* [TASK GOAL]: Please repeat exactly the lines from the one containing "Open Docker Desktop" to the end of the entries below, both included, and omit all pictures.

Recorded data
Start of Block

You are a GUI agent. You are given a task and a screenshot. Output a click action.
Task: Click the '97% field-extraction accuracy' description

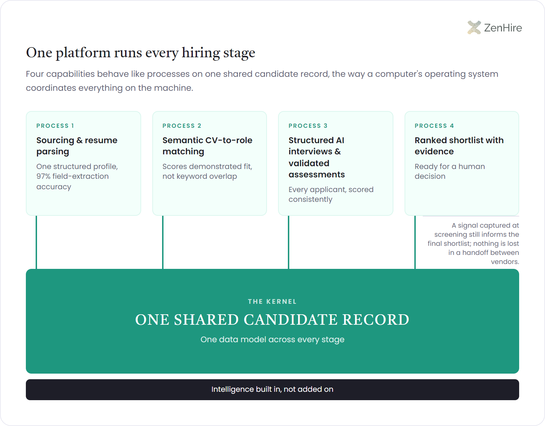(77, 176)
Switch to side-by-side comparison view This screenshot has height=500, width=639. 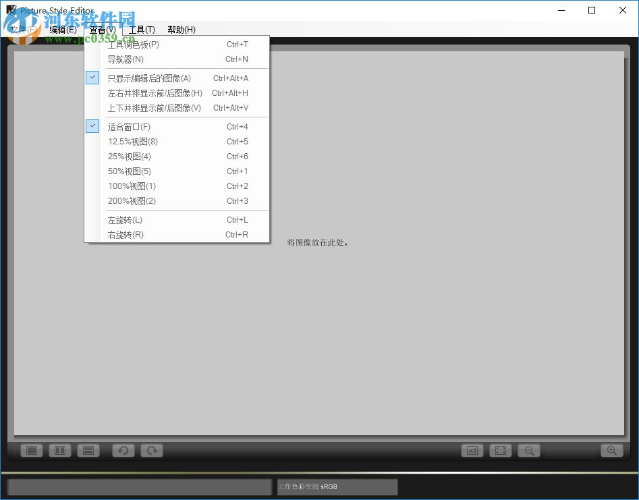[x=59, y=450]
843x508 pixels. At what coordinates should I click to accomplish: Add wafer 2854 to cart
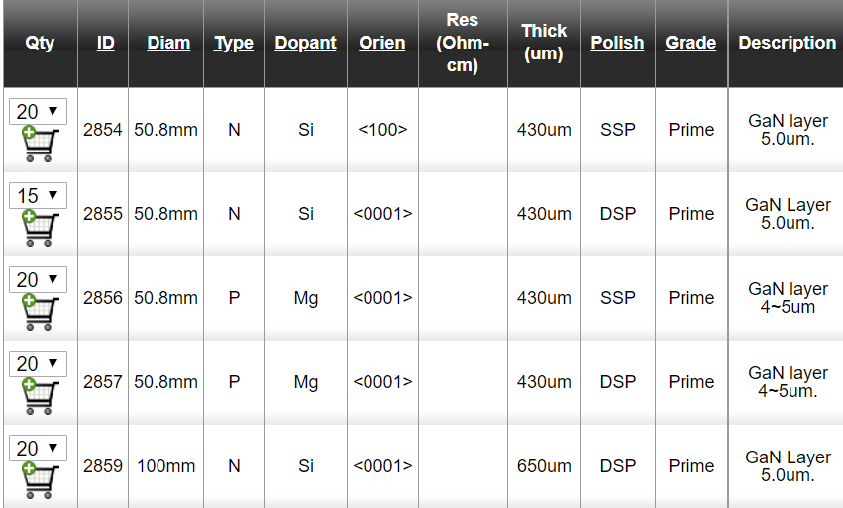click(38, 145)
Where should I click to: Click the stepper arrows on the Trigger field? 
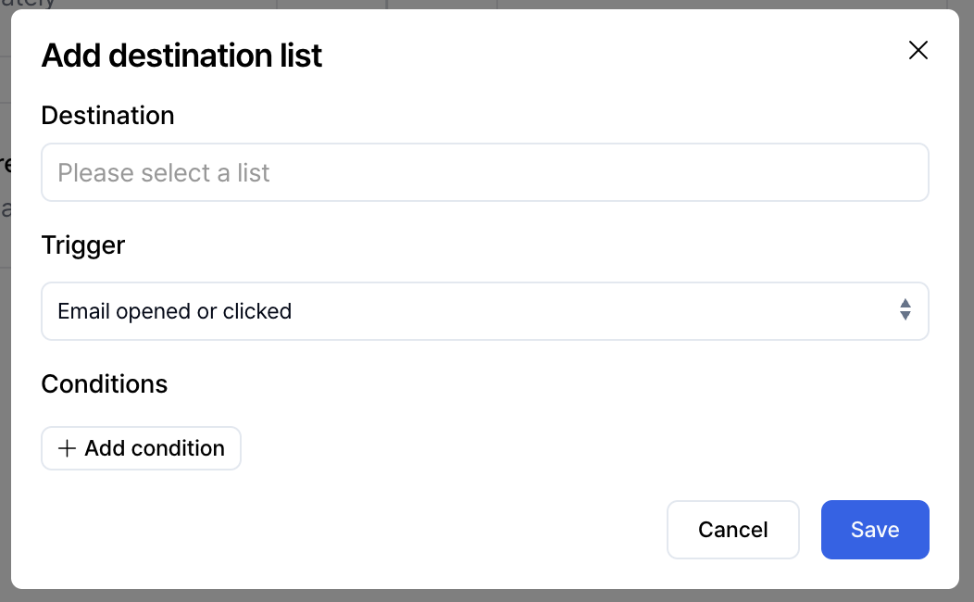point(905,311)
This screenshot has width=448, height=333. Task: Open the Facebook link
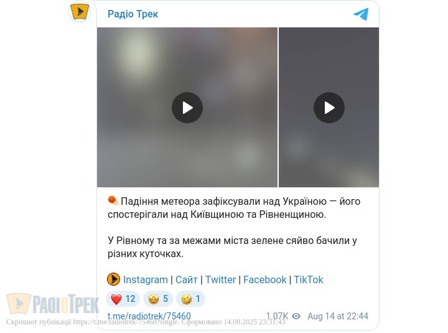tap(265, 279)
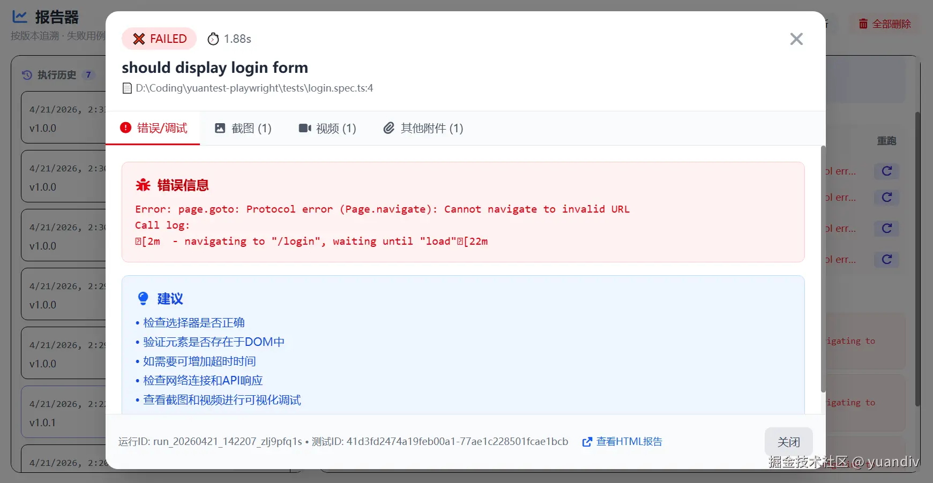
Task: Switch to the 截图 (1) tab
Action: pos(243,129)
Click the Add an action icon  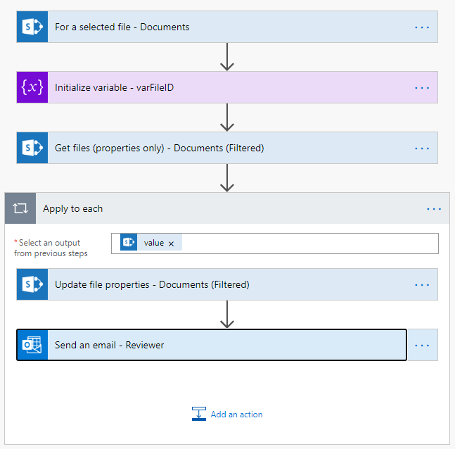tap(199, 415)
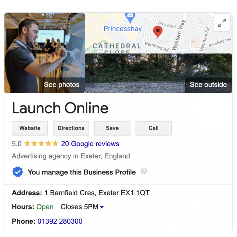237x237 pixels.
Task: Click the five gold rating stars
Action: 41,143
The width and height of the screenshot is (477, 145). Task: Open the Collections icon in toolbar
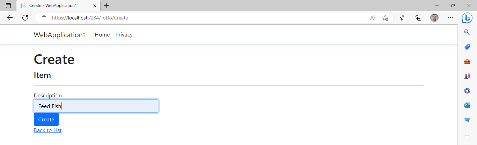tap(418, 18)
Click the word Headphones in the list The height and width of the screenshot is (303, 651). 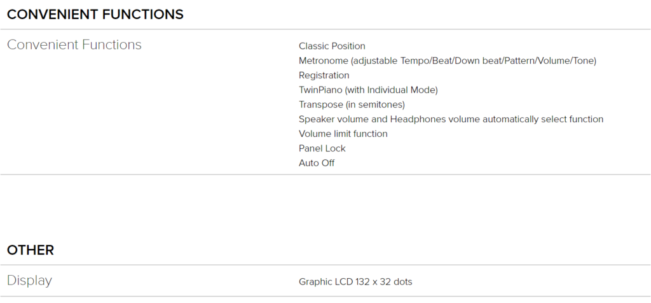tap(414, 119)
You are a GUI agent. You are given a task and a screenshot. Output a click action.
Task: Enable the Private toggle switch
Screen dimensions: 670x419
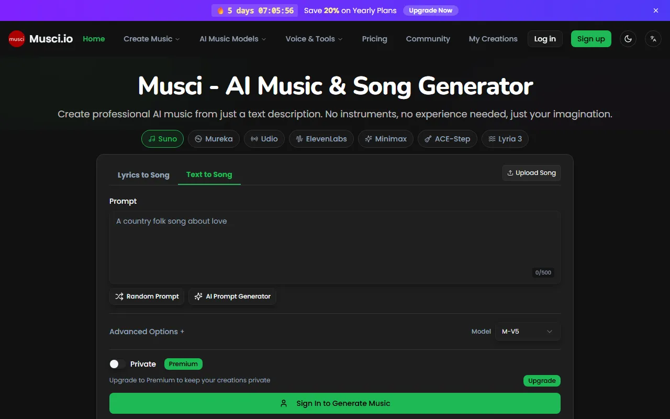tap(117, 364)
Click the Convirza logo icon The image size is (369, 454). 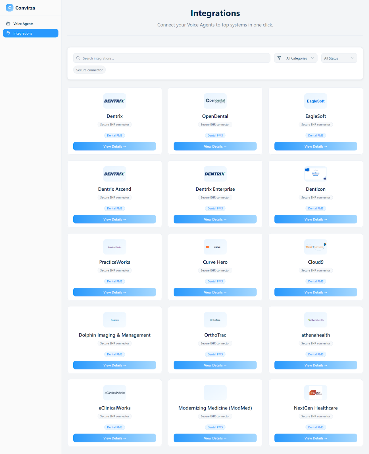click(9, 8)
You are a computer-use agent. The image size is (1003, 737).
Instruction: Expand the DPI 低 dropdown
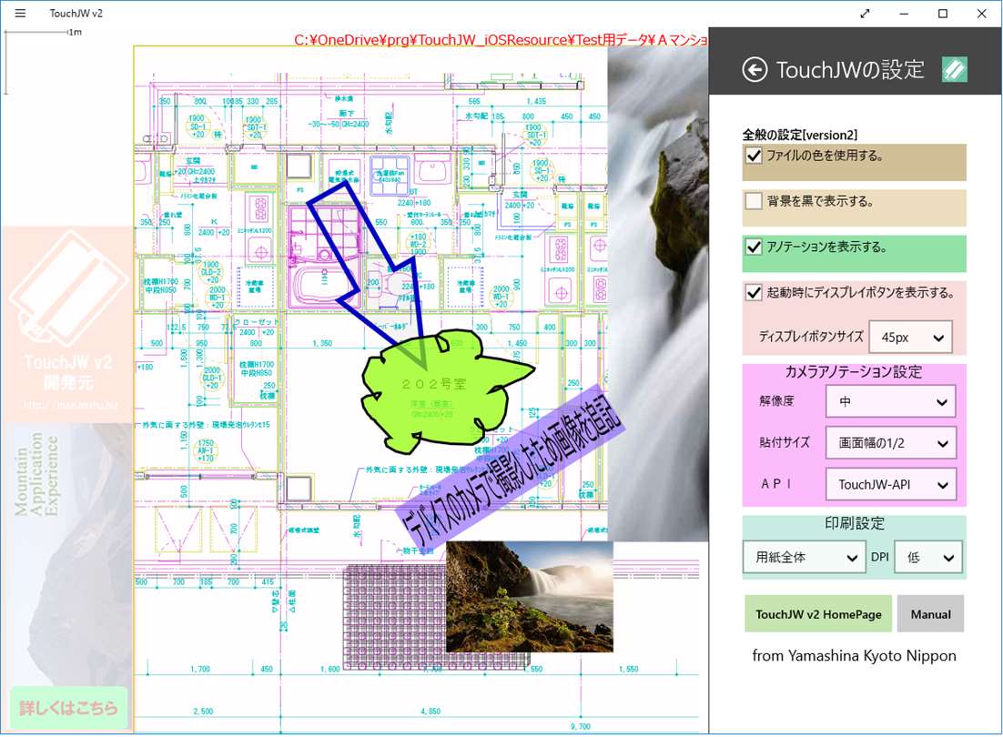click(x=928, y=558)

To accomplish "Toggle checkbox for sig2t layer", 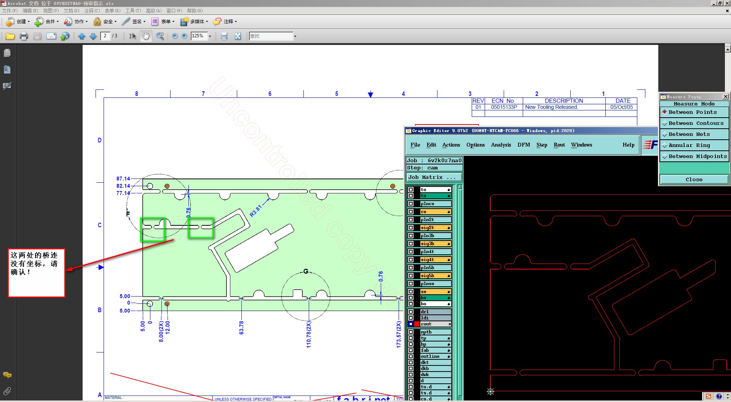I will click(411, 228).
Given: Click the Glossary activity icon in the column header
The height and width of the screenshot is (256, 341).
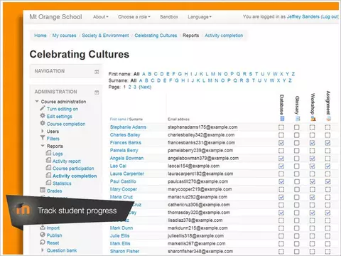Looking at the screenshot, I should (x=298, y=119).
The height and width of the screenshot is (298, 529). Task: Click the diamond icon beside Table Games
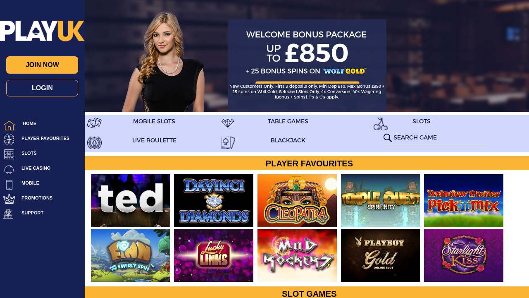228,123
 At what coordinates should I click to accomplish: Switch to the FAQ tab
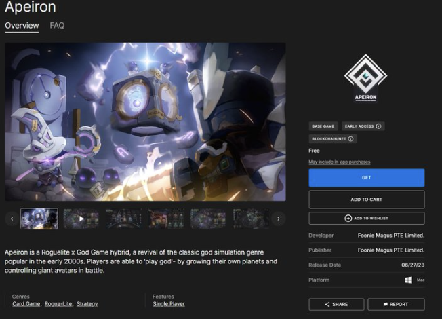point(57,26)
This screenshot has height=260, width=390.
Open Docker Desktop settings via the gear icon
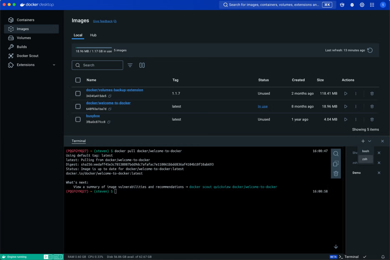[x=362, y=4]
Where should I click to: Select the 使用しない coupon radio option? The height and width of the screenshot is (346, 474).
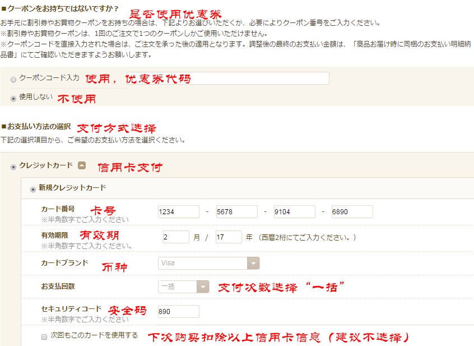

End of Block

* [THE ANSWER]:
Open Docker Desktop settings via the gear icon
[x=362, y=4]
Where should I click to: Select the 使用しない coupon radio option? The height and width of the screenshot is (346, 474).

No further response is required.